I GOT UP, picked up my half-drunk coffee, and walked over to the windows. For a long time, I just stood there looking down into Gag
e Street. It seemed like half the buildings I could see were covered in bamboo construction scaffolding, but then buildings were always being torn down and rebuilt in Hong Kong. It’s a city in which a building is hardly finished before it’s torn down again and something bigger built in its place. I wasn’t sure how the little shophouse where my office was had survived the onslaught, but I was glad it had.
While I was looking out the windows, it started to rain. Not one of those tropical downpours that occasionally pounded the city, but big, heavy drops that fell almost tentatively. They seemed undecided whether they should fall at all. I understood exactly how they felt.
I was stalling. Of course I was stalling. I didn’t need to think about the development of Hong Kong or the hesitation of the raindrops. I needed to decide whether I was going to Bangkok, and I needed to decide that right now.
It wasn’t that I hated Bangkok. I’d had some of the best days of my life in Bangkok. When I decided to give up my law partnership in Washington and teach international business at Chulalongkorn University, taking up residency in Bangkok felt like the adventure of a lifetime. And for a while it was. Then I married a beautiful Italian-born artist with whom I had fallen completely in love, and things got a little complicated.

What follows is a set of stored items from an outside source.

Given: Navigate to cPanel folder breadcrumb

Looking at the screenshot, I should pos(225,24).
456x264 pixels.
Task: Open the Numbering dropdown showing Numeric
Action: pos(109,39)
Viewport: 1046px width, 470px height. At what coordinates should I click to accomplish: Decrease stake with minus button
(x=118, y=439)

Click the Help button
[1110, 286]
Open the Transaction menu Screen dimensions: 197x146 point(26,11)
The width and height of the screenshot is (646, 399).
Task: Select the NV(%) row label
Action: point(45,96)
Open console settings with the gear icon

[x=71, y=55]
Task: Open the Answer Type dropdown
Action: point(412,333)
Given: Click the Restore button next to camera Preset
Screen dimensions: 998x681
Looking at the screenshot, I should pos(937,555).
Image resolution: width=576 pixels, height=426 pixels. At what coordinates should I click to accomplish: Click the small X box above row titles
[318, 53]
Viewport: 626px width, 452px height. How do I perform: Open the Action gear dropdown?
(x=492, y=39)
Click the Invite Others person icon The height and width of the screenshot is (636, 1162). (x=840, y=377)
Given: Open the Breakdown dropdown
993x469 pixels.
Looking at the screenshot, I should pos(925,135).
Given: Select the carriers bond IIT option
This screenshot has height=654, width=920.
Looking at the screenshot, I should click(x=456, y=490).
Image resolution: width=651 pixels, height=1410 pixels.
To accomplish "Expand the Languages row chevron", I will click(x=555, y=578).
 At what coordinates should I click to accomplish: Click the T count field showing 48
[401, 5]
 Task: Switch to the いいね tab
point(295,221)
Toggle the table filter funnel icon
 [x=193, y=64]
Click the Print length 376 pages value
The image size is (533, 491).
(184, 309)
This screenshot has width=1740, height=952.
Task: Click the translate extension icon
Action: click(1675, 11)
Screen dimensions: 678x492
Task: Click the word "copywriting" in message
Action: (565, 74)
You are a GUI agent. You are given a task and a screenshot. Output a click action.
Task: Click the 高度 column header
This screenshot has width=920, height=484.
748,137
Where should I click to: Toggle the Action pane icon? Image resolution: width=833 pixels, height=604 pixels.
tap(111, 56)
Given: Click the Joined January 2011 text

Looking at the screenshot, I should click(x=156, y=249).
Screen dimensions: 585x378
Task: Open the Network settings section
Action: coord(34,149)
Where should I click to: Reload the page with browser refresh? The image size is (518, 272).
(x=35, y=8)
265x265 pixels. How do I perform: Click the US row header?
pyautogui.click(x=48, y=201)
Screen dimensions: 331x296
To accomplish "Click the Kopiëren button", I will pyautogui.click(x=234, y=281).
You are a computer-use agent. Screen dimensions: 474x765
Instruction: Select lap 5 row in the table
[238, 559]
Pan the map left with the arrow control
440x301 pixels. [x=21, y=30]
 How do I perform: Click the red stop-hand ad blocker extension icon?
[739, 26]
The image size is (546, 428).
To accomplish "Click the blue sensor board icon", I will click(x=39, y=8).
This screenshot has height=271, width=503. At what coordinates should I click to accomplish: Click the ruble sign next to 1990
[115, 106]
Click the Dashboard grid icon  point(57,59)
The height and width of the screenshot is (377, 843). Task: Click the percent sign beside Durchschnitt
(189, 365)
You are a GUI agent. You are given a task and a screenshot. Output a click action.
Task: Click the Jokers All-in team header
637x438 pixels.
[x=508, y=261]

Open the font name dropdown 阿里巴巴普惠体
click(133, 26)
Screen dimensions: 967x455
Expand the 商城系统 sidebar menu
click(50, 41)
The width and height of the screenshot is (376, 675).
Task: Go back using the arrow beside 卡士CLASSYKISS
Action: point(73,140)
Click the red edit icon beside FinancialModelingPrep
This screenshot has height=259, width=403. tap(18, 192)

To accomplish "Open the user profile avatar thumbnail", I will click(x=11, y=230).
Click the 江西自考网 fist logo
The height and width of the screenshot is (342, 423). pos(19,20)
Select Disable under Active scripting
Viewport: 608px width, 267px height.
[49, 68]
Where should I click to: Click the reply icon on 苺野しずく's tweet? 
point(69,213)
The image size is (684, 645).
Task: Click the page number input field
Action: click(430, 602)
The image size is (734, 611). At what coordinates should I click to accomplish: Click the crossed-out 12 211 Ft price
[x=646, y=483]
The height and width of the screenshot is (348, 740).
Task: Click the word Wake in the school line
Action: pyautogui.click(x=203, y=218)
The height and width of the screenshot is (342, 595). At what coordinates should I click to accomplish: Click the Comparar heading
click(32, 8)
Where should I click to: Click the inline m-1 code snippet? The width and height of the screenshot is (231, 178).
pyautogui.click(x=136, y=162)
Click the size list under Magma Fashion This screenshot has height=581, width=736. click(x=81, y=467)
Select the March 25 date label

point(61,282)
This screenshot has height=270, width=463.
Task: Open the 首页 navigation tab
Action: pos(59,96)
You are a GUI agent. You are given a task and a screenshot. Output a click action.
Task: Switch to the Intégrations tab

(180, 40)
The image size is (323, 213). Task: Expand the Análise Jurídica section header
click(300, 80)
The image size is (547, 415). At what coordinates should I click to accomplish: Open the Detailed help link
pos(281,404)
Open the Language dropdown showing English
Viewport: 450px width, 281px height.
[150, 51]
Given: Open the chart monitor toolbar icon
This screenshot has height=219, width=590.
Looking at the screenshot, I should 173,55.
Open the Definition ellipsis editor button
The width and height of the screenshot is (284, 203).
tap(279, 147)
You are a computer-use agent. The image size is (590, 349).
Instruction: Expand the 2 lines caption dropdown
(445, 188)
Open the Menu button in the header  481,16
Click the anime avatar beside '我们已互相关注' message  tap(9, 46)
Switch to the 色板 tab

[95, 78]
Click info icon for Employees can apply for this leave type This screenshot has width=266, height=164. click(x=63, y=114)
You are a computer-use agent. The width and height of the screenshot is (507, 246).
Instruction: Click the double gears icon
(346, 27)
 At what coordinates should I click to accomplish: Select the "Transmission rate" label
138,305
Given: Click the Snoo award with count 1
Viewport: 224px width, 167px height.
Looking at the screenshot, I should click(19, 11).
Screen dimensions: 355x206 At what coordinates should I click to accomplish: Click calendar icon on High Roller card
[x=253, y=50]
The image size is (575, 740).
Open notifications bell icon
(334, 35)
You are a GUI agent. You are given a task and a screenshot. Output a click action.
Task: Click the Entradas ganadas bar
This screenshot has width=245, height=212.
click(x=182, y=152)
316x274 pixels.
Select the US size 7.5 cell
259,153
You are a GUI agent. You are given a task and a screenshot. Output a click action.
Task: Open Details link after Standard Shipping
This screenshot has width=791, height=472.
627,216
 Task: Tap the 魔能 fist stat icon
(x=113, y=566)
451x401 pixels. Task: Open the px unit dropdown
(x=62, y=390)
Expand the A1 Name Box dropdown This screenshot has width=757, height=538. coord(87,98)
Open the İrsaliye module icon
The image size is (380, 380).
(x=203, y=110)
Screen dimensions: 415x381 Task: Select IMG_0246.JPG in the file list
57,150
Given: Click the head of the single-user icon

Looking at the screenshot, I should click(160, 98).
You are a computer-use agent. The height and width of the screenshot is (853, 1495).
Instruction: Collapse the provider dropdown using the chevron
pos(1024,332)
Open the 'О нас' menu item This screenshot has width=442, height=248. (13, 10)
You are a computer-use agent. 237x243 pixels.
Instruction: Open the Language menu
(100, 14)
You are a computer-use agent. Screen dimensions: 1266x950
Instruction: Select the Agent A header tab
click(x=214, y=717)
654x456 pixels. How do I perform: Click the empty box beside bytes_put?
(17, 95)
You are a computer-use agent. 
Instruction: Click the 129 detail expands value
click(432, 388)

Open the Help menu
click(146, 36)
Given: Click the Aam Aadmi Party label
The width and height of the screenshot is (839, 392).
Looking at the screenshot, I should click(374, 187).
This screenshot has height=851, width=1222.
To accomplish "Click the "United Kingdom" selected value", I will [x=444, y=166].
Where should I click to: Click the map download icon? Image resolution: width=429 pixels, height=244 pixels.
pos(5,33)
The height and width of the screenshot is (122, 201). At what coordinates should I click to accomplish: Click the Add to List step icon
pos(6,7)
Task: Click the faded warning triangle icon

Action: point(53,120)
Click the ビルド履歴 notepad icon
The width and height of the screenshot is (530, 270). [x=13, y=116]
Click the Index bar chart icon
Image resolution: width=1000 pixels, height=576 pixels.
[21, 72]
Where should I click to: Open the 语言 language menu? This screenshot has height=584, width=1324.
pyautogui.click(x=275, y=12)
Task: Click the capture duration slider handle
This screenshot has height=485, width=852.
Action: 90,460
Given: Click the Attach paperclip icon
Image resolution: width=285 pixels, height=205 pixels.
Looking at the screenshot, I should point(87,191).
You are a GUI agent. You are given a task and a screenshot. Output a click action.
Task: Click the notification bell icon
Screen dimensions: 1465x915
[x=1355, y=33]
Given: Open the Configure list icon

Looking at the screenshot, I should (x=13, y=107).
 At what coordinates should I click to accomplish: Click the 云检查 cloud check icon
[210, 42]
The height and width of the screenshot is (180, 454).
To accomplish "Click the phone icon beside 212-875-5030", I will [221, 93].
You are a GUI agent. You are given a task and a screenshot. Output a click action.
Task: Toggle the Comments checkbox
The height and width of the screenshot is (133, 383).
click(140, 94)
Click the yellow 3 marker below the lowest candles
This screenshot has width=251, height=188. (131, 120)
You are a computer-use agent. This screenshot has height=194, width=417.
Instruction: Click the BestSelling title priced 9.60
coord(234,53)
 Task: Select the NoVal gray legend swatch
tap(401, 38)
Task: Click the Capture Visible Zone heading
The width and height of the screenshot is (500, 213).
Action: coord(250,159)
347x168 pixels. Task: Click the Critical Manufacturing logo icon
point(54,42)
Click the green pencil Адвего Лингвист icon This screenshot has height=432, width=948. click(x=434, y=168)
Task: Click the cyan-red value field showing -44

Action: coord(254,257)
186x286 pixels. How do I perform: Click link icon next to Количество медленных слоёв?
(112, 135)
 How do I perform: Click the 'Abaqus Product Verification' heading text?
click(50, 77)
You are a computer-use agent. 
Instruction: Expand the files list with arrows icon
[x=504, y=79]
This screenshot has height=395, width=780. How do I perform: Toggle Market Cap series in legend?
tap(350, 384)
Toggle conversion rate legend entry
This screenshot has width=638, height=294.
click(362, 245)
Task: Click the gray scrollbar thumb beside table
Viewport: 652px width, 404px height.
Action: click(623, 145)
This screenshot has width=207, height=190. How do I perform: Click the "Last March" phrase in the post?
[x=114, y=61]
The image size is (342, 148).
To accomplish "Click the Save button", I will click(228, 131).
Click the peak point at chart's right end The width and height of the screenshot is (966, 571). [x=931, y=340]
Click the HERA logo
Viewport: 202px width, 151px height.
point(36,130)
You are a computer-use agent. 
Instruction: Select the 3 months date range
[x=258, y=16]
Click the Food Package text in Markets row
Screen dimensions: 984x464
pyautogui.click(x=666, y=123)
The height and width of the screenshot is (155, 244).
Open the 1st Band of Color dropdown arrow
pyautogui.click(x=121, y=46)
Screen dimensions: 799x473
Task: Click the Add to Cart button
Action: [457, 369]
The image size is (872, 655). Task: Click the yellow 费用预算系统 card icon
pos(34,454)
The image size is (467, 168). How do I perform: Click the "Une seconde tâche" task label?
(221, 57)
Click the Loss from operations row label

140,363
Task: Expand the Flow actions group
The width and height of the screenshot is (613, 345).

Anita was a true child of the world. She had been born in Paris to an Italian mother and an English father, gone to high school in New York, and graduated from UCLA with a degree in film. After that, she had established an art studio in London and made herself into a painter of considerable note, although when we met at a Sotheby’s auction in Bangkok I had to admit somewhat sheepishly that I had never heard of her. I suppose the truth was that I had heard of very few painters, and most of the ones I had heard of had beards and died in the seventeenth century. Nonetheless, I soon discovered Anita had a huge reputation in Europe as a young artist to be watched. I, too, thought she should be watched, although I was pretty sure what I was watching and what the European art critics were watching were completely different things. At least I hoped they were.